Turnips are ridiculously under-appreciated.  They are the easiest vegetable to grow.  They are marvelously delicious.  They produce anti-cancer compounds and their nutritional profile is similar to broccoli even though they look more like potatoes.  Their greens are the richest-tasting greens of all cooking greens.  To top it all off, they are in my favorite vegetable genus, Brassica.

The picture below is of an enormous purple turnip at the Chicago Botanic Garden, a fabulous botanic garden with an extensive fall vegetable section.  This turnip is pure white on the inside (I assume - I didn't cut it open), and it should also be white below the soil.  Sunlight causes the root epidermal cells to become pigmented in this variety of turnip.  The pigment seen here is an anthocyanin, but some turnips have a green suntan from chlorophyll production. 
A gigantic turnip!
The turnip in the portrait above, since it's very large and pigmented, is likely to have some zip to its flavor, much like a radish.  The greens will be piquant as well, like mustard greens.  The root would be delicious cooked in a stew with other vegetables, and the greens could be tamed by throwing out the first round of steaming or boiling water if necessary. 

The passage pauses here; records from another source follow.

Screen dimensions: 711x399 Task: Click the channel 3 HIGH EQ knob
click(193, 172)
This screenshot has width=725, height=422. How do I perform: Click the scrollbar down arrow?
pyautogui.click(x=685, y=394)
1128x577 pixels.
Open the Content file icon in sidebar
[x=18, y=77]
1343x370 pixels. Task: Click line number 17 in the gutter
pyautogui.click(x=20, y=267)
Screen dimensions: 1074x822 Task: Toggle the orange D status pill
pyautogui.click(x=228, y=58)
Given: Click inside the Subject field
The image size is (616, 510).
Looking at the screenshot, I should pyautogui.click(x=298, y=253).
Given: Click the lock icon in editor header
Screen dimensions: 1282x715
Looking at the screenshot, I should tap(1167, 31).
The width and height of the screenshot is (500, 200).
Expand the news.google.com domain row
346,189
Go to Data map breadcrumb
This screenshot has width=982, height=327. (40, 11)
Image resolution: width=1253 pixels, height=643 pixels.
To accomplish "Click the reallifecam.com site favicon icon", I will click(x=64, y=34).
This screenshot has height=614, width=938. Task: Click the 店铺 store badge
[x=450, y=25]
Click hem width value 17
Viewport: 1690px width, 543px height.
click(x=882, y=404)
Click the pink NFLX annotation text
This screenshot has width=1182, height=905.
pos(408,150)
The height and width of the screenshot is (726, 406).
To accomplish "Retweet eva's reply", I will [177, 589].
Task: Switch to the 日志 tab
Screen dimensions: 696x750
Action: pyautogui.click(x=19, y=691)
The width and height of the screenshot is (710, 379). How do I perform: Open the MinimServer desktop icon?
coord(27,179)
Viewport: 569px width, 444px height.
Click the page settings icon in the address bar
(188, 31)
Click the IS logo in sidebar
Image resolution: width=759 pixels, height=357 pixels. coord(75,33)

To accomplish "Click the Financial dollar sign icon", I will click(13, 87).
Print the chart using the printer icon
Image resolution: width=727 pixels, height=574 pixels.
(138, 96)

My favorite turnips are Hakurei turnips, which are pure white regardless of sun exposure, smaller, and not hot.  They are sweet and fruity and even the greens can be eaten raw.  You can find them at farmers' markets in the fall and spring.  Their texture is divine when cooked - smooth and silky, and I like them sauteed or cooked into soups.  It's absurd to think of eating turnips without the greens in my book, so I always get the roots cooking while I prep the greens.  Then I cook the greens with the roots for the last few minutes for a great combination of flavors and textures.  YUM.
Turnip and greens, Brassica rapa.
 To grow turnips, just sow a thick line of seeds and cover them with a little soil.  As the turnips grow, you can thin the young plants by collecting some greens before the roots start to fill out.  In just a few weeks the turnip roots will grow and you can harvest them as you need them for several weeks.
Turnips and butterhead lettuce.
Turnips are members of the genus Brassica, which is a group of unassuming weedy-looking plants with fast growth rates and fantastic variation in growth forms.  Each brassica species modifies a different plant part to store energy, usually in response to humans breeding the plants to make agricultural varieties.  Turnips store energy in their roots (as do rutabagas), and the rest of the plant looks pretty normal.  Other brassicas put lots of energy into leaves (cabbage and kale), leaf stems (bok choi, seen below), flower buds and stems (broccoli and cauliflower), leaf buds (Brussels sprouts, seen below), stems (kohlrabi), and seeds (canola, mustard).  It's fascinating to me that these plants are so closely related with such striking similarities in leaf and flower structures but with such vast differences in other plant parts.

Brussels sprouts, Brassica oleracea var. gemmifera.

Bok choi, Brassica chinensis.
Brassicas generally are quite nutritious and low in calories.  Consuming these vegetables regularly appears to have a protective effect against many cancers, though the mechanism is not well understood.  For optimal amounts of the cancer-fighting compounds, eat these vegetables raw or lightly steamed, not cooked into oblivion.  Some brassicas contain bitter compounds detectable by a subset of the human population.  These people can't enjoy the wonderful flavors of brassicas because they find them to be too bitter.  Also, children are better at tasting bitter compounds than adults, which explains why they more commonly dislike vegetables.